Exercise aim ->
In your reply, reproduce the lines from the first one below to the line containing "Click the Верфь", inclusive, exactly as they stand.

*** Data extract ***

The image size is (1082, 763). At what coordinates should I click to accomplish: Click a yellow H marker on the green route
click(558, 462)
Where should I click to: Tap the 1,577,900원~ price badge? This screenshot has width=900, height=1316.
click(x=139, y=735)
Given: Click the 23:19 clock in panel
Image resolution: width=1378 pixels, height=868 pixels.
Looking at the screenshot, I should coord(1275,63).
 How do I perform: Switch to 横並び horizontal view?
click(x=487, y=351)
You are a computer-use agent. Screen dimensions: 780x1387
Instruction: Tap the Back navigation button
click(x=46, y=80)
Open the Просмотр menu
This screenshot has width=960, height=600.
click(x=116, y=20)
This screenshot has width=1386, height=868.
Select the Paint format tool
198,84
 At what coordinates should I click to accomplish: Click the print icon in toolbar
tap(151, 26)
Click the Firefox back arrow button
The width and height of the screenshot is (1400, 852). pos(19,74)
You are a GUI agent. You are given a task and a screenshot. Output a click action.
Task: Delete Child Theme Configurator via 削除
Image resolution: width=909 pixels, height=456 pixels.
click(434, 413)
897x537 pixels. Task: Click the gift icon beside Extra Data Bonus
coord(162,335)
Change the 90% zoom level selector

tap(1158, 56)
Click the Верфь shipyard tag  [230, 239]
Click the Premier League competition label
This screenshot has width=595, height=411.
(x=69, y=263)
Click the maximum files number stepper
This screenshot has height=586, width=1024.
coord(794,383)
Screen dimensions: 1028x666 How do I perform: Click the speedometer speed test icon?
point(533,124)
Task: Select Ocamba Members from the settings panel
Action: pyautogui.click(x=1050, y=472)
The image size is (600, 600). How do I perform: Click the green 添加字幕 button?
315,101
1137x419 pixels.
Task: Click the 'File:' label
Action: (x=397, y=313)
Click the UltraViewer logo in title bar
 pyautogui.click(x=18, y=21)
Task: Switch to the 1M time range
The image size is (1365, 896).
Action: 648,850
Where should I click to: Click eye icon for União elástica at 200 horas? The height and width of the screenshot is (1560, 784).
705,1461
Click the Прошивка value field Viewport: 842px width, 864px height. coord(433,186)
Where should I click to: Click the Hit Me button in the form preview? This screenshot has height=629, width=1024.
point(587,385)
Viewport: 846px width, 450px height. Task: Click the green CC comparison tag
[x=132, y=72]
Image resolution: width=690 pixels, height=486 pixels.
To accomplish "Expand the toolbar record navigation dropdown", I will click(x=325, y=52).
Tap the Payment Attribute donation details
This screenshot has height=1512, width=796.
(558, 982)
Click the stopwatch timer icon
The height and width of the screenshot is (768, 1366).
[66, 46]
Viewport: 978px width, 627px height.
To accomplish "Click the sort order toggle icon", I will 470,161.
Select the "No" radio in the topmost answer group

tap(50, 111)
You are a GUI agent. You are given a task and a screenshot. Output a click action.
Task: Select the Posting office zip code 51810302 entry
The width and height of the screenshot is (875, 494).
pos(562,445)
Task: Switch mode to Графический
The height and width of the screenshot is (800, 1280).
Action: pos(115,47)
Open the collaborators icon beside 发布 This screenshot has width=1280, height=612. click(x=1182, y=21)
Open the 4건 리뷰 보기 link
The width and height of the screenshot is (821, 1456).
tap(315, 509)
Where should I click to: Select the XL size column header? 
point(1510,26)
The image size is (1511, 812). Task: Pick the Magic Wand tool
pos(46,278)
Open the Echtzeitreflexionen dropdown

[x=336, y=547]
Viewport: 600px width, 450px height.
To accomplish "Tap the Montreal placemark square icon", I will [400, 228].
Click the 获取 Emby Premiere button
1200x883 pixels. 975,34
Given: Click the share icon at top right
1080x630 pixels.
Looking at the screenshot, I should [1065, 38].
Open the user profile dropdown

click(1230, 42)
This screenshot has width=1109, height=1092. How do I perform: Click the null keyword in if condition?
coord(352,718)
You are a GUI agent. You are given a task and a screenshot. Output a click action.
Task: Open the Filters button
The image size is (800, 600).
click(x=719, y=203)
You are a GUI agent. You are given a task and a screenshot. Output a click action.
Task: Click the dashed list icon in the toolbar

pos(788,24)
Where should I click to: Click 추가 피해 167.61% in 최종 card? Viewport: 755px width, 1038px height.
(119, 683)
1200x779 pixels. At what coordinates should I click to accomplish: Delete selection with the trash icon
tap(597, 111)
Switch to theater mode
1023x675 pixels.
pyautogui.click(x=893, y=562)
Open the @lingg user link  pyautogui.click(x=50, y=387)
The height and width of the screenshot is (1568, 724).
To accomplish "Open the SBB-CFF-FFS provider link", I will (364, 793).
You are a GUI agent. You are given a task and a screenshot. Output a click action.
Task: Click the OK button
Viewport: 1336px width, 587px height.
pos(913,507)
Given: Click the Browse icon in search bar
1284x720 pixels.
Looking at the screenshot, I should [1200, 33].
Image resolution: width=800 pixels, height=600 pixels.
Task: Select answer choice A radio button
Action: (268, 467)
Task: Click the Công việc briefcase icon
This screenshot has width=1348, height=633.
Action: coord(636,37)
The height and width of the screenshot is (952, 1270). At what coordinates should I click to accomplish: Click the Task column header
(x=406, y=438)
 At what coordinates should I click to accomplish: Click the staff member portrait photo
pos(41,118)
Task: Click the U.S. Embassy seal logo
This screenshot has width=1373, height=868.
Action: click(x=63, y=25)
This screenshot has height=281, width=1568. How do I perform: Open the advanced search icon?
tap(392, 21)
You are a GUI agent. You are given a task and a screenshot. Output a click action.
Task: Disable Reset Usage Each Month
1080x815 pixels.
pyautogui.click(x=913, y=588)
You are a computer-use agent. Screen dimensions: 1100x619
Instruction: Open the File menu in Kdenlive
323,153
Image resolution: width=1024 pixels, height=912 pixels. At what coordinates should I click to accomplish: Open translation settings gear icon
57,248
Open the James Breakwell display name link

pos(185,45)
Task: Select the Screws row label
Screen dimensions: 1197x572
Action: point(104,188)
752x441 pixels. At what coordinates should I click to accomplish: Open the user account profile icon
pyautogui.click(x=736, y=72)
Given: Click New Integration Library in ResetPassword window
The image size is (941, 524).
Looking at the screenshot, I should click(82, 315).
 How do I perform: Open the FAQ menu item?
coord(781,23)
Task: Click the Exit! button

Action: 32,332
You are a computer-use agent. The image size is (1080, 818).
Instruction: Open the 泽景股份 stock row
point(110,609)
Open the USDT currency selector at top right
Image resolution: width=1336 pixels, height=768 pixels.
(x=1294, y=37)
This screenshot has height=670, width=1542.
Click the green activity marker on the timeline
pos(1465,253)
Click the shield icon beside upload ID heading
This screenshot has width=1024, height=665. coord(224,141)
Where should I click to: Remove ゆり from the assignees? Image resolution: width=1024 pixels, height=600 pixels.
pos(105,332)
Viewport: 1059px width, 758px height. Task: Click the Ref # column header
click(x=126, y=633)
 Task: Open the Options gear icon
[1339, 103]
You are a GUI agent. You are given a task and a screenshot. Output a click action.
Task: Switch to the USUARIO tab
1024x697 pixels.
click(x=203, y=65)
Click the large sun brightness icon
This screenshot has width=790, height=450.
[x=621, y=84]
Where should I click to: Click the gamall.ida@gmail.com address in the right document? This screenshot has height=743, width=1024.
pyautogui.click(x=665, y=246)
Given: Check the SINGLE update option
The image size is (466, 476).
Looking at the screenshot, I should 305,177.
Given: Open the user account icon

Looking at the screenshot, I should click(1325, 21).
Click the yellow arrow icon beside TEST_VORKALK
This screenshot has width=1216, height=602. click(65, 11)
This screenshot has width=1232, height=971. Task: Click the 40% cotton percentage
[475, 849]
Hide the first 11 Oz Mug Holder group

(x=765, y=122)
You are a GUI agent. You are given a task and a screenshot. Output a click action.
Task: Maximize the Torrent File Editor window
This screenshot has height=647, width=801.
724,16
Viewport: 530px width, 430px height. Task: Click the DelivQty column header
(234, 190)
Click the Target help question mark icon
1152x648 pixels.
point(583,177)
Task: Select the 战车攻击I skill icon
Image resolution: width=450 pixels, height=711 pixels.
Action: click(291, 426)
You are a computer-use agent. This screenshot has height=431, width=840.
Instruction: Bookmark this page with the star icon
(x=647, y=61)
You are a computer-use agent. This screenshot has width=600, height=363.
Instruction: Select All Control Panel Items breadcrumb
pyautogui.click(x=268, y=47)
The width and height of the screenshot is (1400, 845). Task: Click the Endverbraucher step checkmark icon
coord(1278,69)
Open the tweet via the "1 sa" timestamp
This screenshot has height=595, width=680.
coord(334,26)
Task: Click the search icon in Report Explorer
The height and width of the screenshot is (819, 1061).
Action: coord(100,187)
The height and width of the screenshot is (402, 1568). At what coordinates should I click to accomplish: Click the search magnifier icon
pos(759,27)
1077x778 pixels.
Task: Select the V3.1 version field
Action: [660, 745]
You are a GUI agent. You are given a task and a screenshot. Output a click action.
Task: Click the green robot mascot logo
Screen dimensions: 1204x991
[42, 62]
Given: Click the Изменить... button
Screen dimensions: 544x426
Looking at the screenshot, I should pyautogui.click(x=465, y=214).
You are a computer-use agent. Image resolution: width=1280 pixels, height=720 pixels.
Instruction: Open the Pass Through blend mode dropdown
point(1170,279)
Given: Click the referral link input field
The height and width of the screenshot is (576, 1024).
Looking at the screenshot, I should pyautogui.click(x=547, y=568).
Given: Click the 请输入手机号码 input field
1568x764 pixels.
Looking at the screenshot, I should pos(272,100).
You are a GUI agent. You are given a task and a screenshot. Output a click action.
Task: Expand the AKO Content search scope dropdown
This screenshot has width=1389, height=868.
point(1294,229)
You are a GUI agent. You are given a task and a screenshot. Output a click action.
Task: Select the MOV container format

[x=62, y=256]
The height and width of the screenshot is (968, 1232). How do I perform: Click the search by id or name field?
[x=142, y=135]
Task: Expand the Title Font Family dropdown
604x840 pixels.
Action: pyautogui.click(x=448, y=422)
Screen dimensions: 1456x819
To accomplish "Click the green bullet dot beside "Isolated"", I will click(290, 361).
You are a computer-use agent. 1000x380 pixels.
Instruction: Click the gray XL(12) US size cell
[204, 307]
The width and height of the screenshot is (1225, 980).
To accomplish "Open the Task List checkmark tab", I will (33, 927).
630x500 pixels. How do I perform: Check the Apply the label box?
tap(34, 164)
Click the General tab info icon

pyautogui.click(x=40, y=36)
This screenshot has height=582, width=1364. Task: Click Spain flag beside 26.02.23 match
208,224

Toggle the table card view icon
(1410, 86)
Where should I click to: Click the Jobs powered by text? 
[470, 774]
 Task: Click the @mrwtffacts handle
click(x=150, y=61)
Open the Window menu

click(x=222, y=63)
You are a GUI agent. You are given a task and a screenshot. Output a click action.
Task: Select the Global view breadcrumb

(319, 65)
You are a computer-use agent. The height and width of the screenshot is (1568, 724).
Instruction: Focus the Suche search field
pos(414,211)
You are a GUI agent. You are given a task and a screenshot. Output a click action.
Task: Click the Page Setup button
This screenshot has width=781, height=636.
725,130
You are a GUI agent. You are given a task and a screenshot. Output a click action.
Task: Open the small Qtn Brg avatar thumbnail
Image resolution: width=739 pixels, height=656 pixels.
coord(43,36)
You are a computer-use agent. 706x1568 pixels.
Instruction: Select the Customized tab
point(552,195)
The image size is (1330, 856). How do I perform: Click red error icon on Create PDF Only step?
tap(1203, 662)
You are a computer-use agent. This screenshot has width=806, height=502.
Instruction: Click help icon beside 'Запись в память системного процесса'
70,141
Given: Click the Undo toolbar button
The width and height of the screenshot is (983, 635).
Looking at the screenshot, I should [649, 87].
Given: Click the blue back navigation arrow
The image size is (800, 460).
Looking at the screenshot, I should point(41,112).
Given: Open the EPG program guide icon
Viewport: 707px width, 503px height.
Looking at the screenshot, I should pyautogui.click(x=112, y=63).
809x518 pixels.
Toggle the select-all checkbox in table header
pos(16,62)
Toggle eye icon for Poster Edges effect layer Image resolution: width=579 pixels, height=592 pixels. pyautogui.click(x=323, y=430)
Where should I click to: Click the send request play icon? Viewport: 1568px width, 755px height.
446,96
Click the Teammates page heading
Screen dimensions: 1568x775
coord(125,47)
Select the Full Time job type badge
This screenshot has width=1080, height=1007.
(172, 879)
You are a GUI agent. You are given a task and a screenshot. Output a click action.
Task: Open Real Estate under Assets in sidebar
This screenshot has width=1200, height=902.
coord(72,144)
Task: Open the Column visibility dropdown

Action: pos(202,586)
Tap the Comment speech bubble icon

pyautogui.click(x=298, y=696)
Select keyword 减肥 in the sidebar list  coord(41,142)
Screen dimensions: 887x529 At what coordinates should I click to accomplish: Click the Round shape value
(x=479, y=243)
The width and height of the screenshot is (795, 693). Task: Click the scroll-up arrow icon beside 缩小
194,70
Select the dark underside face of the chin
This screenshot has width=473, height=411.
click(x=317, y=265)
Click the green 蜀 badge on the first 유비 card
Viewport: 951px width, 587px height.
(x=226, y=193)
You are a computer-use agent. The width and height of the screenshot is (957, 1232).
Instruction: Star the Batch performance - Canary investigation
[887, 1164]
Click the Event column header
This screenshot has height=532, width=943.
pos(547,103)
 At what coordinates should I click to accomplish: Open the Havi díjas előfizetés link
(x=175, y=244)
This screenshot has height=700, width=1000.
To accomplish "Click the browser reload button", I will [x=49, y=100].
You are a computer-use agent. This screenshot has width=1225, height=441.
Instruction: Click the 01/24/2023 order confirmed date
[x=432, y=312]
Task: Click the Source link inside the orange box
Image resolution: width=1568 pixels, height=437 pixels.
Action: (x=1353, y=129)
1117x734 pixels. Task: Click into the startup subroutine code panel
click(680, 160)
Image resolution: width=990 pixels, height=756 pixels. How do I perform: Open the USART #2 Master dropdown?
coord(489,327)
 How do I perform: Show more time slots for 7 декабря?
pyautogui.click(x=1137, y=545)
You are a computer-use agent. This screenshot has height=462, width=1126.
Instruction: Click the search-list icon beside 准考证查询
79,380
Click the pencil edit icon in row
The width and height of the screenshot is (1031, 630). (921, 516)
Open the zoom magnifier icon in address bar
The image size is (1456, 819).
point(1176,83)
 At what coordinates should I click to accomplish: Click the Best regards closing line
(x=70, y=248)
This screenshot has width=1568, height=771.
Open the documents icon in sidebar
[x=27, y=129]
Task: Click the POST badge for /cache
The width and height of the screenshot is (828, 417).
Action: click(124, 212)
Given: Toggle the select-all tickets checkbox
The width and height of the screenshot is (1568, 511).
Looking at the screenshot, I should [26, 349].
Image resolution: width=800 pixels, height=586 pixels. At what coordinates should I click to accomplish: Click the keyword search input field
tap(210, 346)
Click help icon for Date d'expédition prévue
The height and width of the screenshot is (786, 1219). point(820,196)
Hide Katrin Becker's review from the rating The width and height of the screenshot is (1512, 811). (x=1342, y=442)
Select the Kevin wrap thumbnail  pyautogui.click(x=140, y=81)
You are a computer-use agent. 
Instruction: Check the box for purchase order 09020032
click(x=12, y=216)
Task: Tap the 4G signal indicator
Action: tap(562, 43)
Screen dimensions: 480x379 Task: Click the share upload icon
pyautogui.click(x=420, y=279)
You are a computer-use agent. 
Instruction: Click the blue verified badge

*** End of Data extract ***

Written solution ->
The image size is (1082, 763). At what coordinates should I click to accomplish: Click a yellow H marker on the green route
click(558, 462)
Where should I click to: Tap the 1,577,900원~ price badge? This screenshot has width=900, height=1316.
click(x=139, y=735)
Given: Click the 23:19 clock in panel
Image resolution: width=1378 pixels, height=868 pixels.
Looking at the screenshot, I should coord(1275,63).
 How do I perform: Switch to 横並び horizontal view?
click(x=487, y=351)
You are a computer-use agent. Screen dimensions: 780x1387
Instruction: Tap the Back navigation button
click(x=46, y=80)
Open the Просмотр menu
This screenshot has width=960, height=600.
click(x=116, y=20)
This screenshot has width=1386, height=868.
Select the Paint format tool
198,84
 At what coordinates should I click to accomplish: Click the print icon in toolbar
tap(151, 26)
Click the Firefox back arrow button
The width and height of the screenshot is (1400, 852). pos(19,74)
You are a GUI agent. You are given a task and a screenshot. Output a click action.
Task: Delete Child Theme Configurator via 削除
Image resolution: width=909 pixels, height=456 pixels.
click(434, 413)
897x537 pixels. Task: Click the gift icon beside Extra Data Bonus
coord(162,335)
Change the 90% zoom level selector

tap(1158, 56)
Click the Верфь shipyard tag  [230, 239]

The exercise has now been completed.